The Erie Canal is maybe the most important thing that ever happened to Syracuse, but there’s hardly any trace of it left in the City. That’s bad—it makes it harder for people to tell their City’s story, and that makes it harder for them to place themselves within that story. Anything that restores the canal’s place in people’s lived experience of the City also strengthens the community by making that shared story more accessible.
Where the canal has been obliterated, symbols can refer to its place in the City. Brickwork on J Ryan’s patio shows where canal boats used to wait to enter the weighlock across the street, the Arterie project painted part of Erie Boulevard blue to mimic water, and Erie Boulevard’s name itself refers to the canal that used to run in its place. The best of these symbols is the fountain in Clinton Square—look at it from certain angles, and it actually looks like the canal still runs through Downtown.


But there are also places where parts of the canal still exist, and we don’t need symbols to mediate our experience of it. Just outside the City in Camillus and Dewitt, the canal itself still runs through public parks. In Syracuse, the old weighlock building is now the Erie Canal Museum, and City Hall recently carefully restored the aqueduct that used to carry the canal over Onondaga Creek.
Right now, Syracuse has an opportunity to do more of all of this. NYSDOT’s DEIS includes a plan for a ‘Canal District’ around the intersection of Oswego and Erie Boulevards. At the same time, the Reimagine the Canal’s taskforce is working to make the canal more culturally relevant to Upstate communities. Syracuse can harness that energy to do something big to restore the Erie Canal’s place in the heart of Downtown.
That could take a lot of different forms, but here’s one suggestion. Close Erie Boulevard from Clinton Square to Oswego Boulevard—those blocks are basically a parking lot anyway. Excavate the original canal walls—the Clinton Square fountain revealed a small section of the wall, but without context it’s turned into a trash pit. Fill that entire two-block section with water, extending to the wide area where the Erie Canal intersected with the Oswego.

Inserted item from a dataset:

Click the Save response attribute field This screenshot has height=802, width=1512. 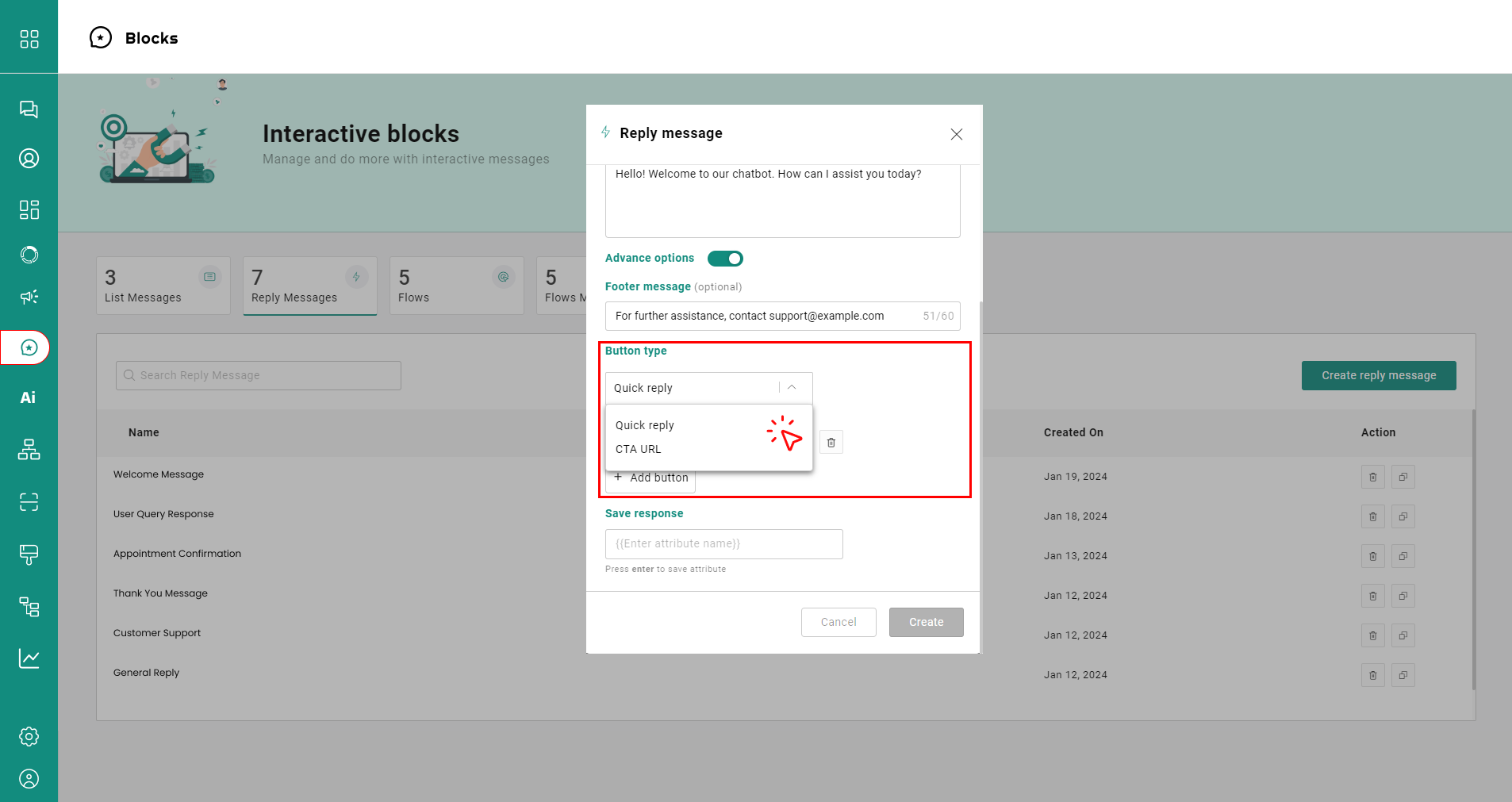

This would essentially extend the idea of the Clinton Square fountain over three full blocks, creating an artificial body of water that’s more recognizable as a canal because of its length. It’s an idea that works in Buffalo, where Canalside recreates a portion of the piers and slips that made that city into an artificial archipelago.



Syracuse doesn’t make sense without the canal. By obliterating it so totally, we have scrambled our relationship with the past and thus with each other, unable to answer the community’s existential question ‘why are we all here?”
An enormous part of the answer to that question is ‘the canal.’ Restoring it, bringing it to the surface, making it a familiar part of people’s daily lived experience in the City is a good thing.